----- Data excerpts -----

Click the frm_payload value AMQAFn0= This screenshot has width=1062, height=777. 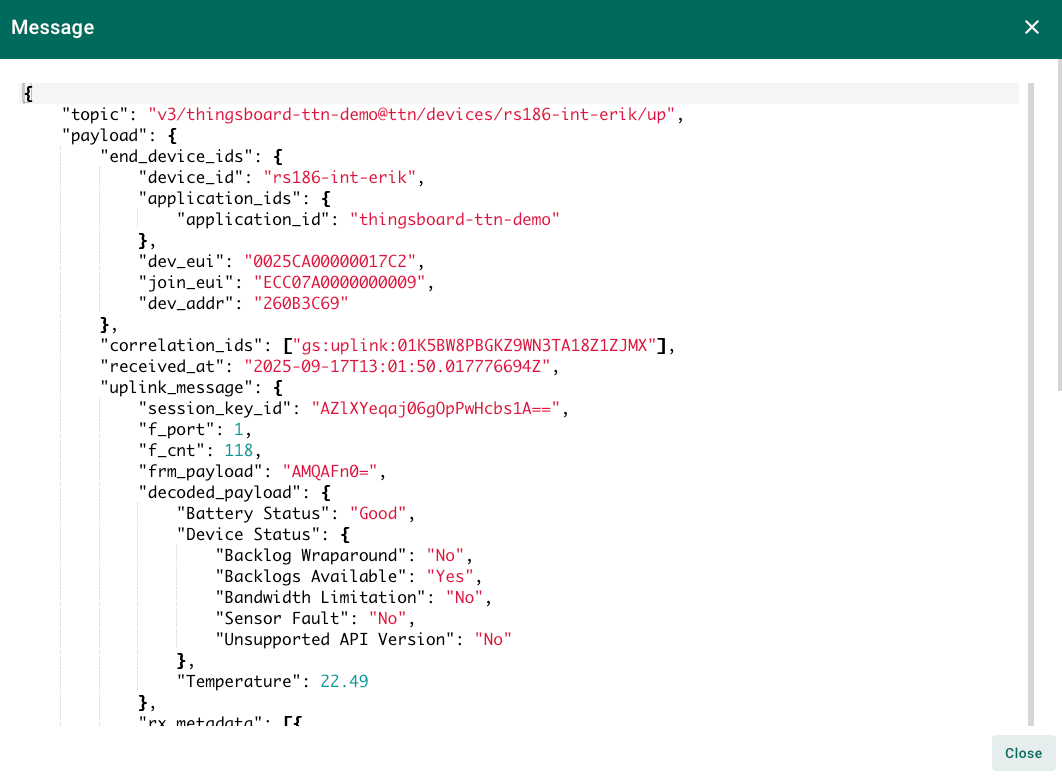tap(331, 471)
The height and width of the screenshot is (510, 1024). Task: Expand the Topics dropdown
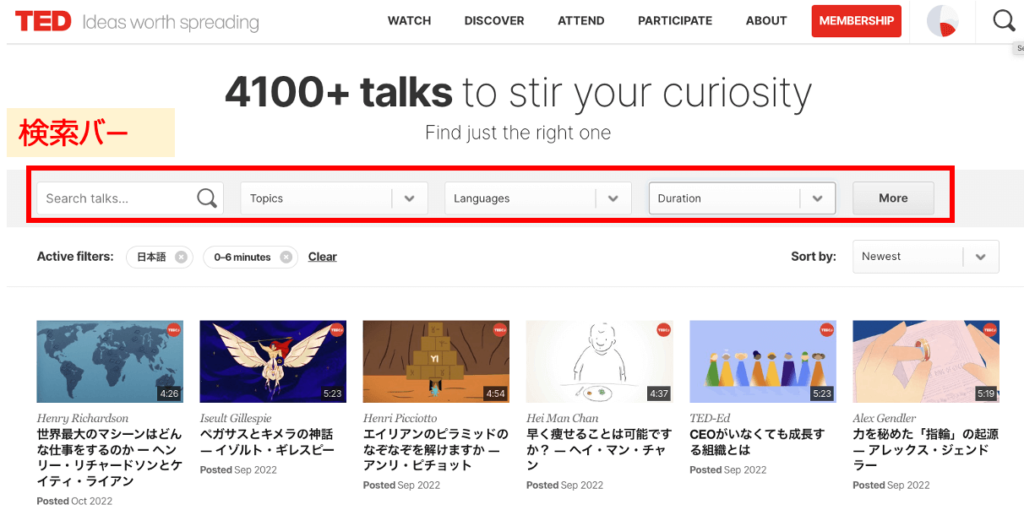(x=409, y=198)
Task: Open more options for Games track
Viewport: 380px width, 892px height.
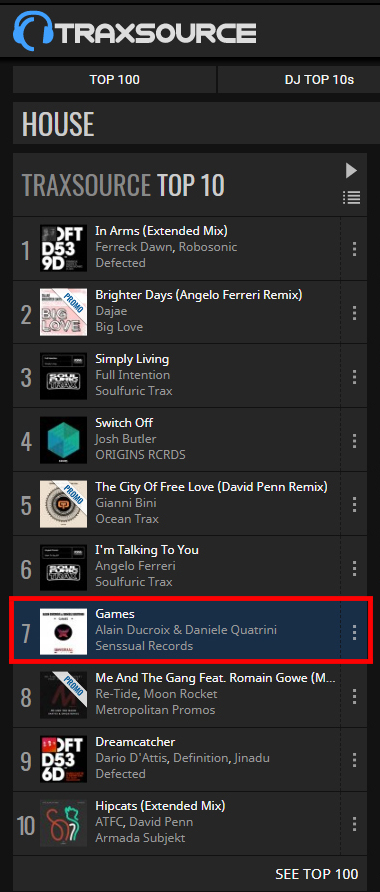Action: [354, 632]
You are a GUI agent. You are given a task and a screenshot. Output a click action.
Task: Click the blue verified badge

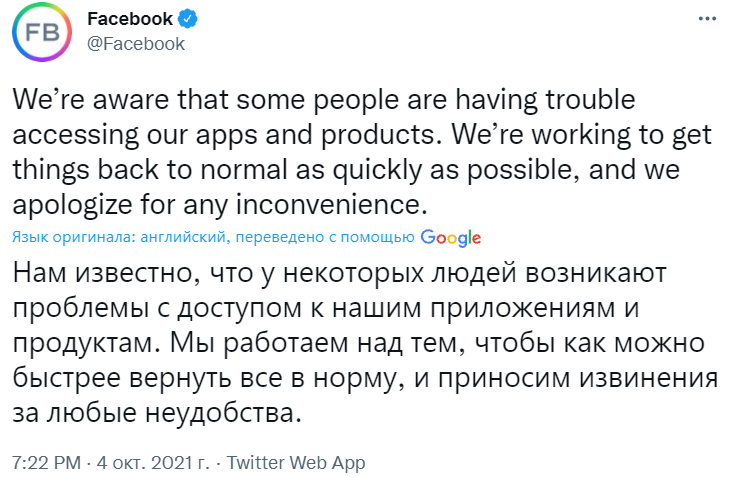click(x=185, y=19)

-----

Work to be completed: Could you rescale the records starting at the line that contains "The height and" and ending at the last line of the records, writing out every line again with its request and multiplying each coordinate in the answers by 1.25, rounded to whole numbers with halves going up? Leave the pictures out.

The response:
The height and width of the screenshot is (510, 1024). Task: Expand the Topics dropdown
(x=511, y=248)
Task: Open more options for Games track
Viewport: 380px width, 892px height.
Action: [443, 790]
You are a GUI agent. You are given a task and a screenshot. Output a click action.
Task: Click the blue verified badge

click(x=231, y=24)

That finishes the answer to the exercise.